Scientists have trained cuttlefish to wear specialised 3D glasses to investigate how the cephalopods determine the best distance to strike moving prey.

The research, published in the journal Science Advances, revealed cuttlefish use stereopsis - the perception of depth produced by the reception in the brain of visual stimuli from both eyes in combination - to perceive depth when hunting a moving target.

Cuttlefish catch a meal by deploying their tentacles and, to be successful in their strike, they must compute depth to position themselves at the correct distance from the prey. If they are too close, the prey may be spooked and escape while if they are too far, the tentacles will not reach, according to the researchers from the University of Minnesota in the US. To test how the cuttlefish brain computes distance to an object, the team trained cuttlefish to wear 3D glasses and strike at images of two walking shrimp, each a different colour displayed on a computer screen at the Marine Biological Laboratory in Woods Hole, US.

The images were offset, allowing for the researchers to determine if the cuttlefish were comparing images between the left and the right eyes to gather information about distance to their prey. The process of comparing the images is called stereopsis, and is the same way humans determine depth. Depending on the image offset, the cuttlefish would perceive the shrimp to be either in front of or behind the screen.

The cuttlefish predictably struck too close to or too far from the screen, according to the offset. "How the cuttlefish reacted to the disparities clearly establishes that cuttlefish use stereopsis when hunting," said Trevor Wardill, an assistant professor at the University of Minnesota. "When only one eye could see the shrimp, meaning stereopsis was not possible, the animals took longer to position themselves correctly.
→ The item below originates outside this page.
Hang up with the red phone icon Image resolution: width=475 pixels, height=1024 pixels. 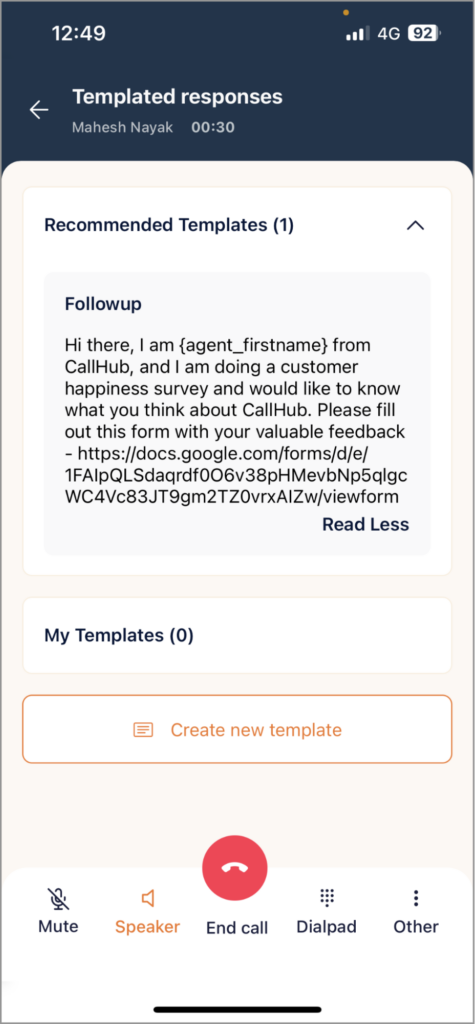pos(235,868)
"When both eyes could see the shrimp, meaning they utilised stereopsis, it allowed cuttlefish to make faster decisions when attacking. This can make all the difference in catching a meal," said Wardill. Through this process, the researchers also found the mechanism that underpins cuttlefish stereopsis is likely different from humans due to the cuttlefish successfully determining the distance from anti-correlated stimulus.

It means the left and the right eye images have the same pattern, but are reversed in luminance, the researchers said. Humans cannot do this reliably, they noted. "While cuttlefish have similar eyes to humans, their brains are significantly different," said Paloma Gonzalez-Bellido, assistant professor at the University of Minnesota. "We know that cuttlefish brains aren't segmented like humans. They do not seem to have a single part of the brain - like our occipital lobe - dedicated to processing vision.
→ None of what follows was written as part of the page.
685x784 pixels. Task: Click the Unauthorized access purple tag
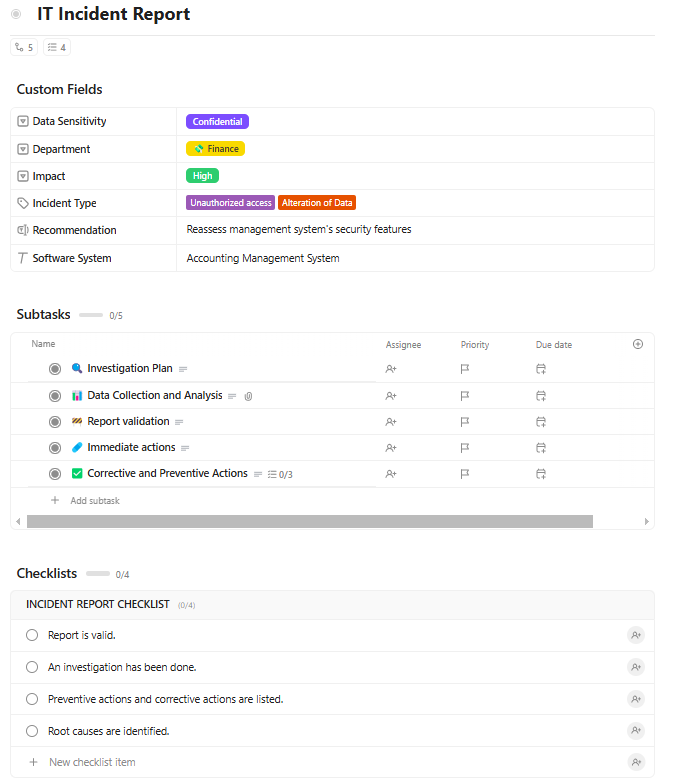tap(230, 203)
"Our research shows there must be an area in their brain that compares the images from a cuttlefish's left and right eye and computes their differences," Bellido said. Cuttlefish have the ability to rotate their eyes to a forward-facing position, a unique trait that sets them apart from their cephalopod relatives such as squid and octopus. It is possible that cuttlefish are the only cephalopods with the ability to compute and use stereopsis, the researchers said. Mantids are the only other invertebrate species known to use stereopsis, they said.